Since its birth, capitalism has been made the scapegoat responsible for almost every real or imagined evil denounced by every man.

(1) Like Marx, Fromm decries the humiliating predicaments of the worker who has to sell his services. Capitalism condemns the worker to experience himself, not as a man, but as a commodity, as a thing to be traded. Further more, since he is only a tiny part of a vast production process, since, for example, he does not build an entire automobile himself, but builds only a small part of it, the worker feels alienated from the product of his own labor and feels alienated from his own labor as such--unlike  the artisan of the Middle ages, whose labor could express the "full richness" of his personality.

IN Fromm's opinion, to offer men a chance to enjoy an unprecedented material well-being is to sentence them to alienation.

(2) He thinks that the capitalism is highly impersonal. But what he objects to is actually objectivity.

(3) As consumer in a capitalist economy, Fromm contends, man is subject to further alienating pressures. He is overwhelmed with innumerable products among which he must choose.

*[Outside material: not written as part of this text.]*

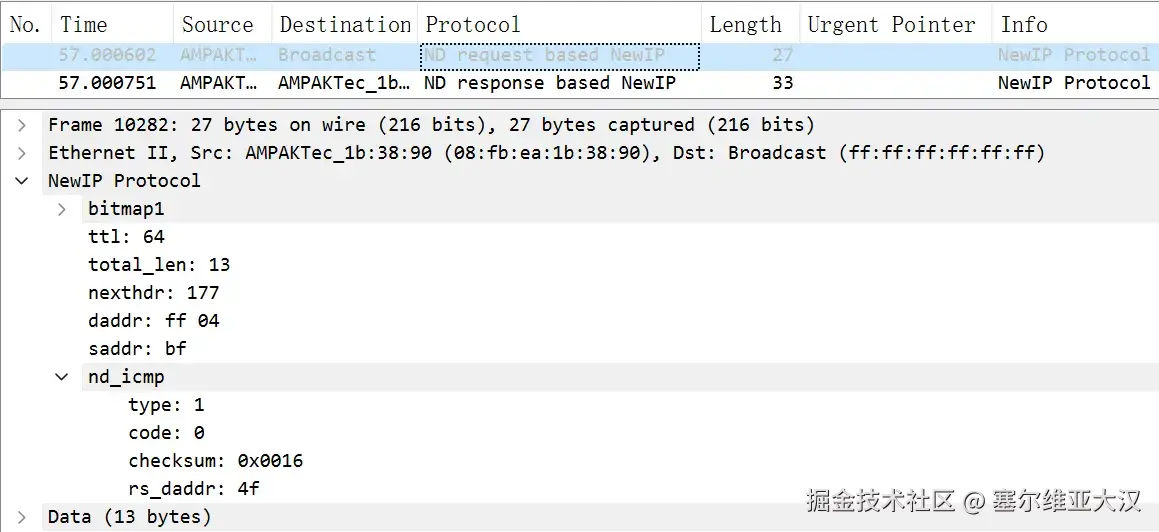Select the ttl: 64 field
Image resolution: width=1159 pixels, height=532 pixels.
(x=126, y=237)
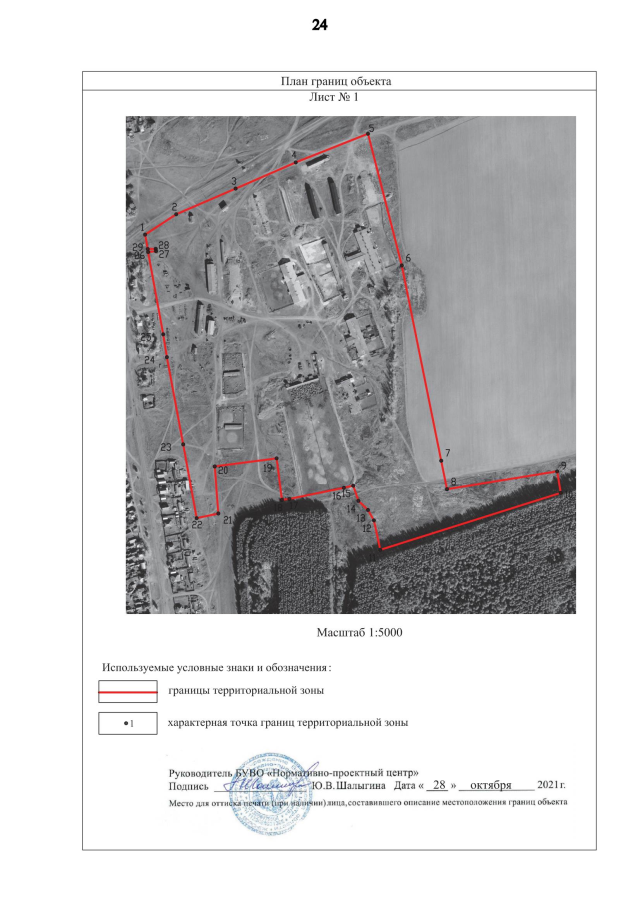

The above criticism of capitalism has become very fashionable among social commentators. What is remarkable is that almost invariably, as in the case of Fromm, the criticism is made by the same writers who are loudest in crying that man needs more leisure.

The capacity to abstract and conceptualize offers man a means to "relating" to the world around him immeasurably superior to that enjoyed by any other species. It does not "alienate" man from nature, it makes him nature's master: an animal obeys nature blindly; man obeys her intelligently.

It is notorious that, in the Middle Age, human relationships were characterized by mutual suspiciousness hostility and cruelty: everyone regarded his neighbor as a potential threat, and nothing was held more cheaply than human life.


Under capitalism, men are free to choose their "social bonds"-- to choose whom they will associate with. This implies and entails man's responsibility to form independent value-judgments.

What is the problem of alienation? What's personal identity? Why should so many people experience the task of achieving as a dreaded burden? And what is the significance of the attacks on capitalism in connection with this issue?

Man's sense of himself is the cumulative product of the choices he makes.

A strong sense of personal identity is the product of two things---a policy of independent thinking and, as a consequence, the possession of an integrated set of values.

The problem of alienation is psycho-epistemological: it pertains to how man chooses to use his own consciousness. It is the product of man's revolt against thinking--which means: against reality.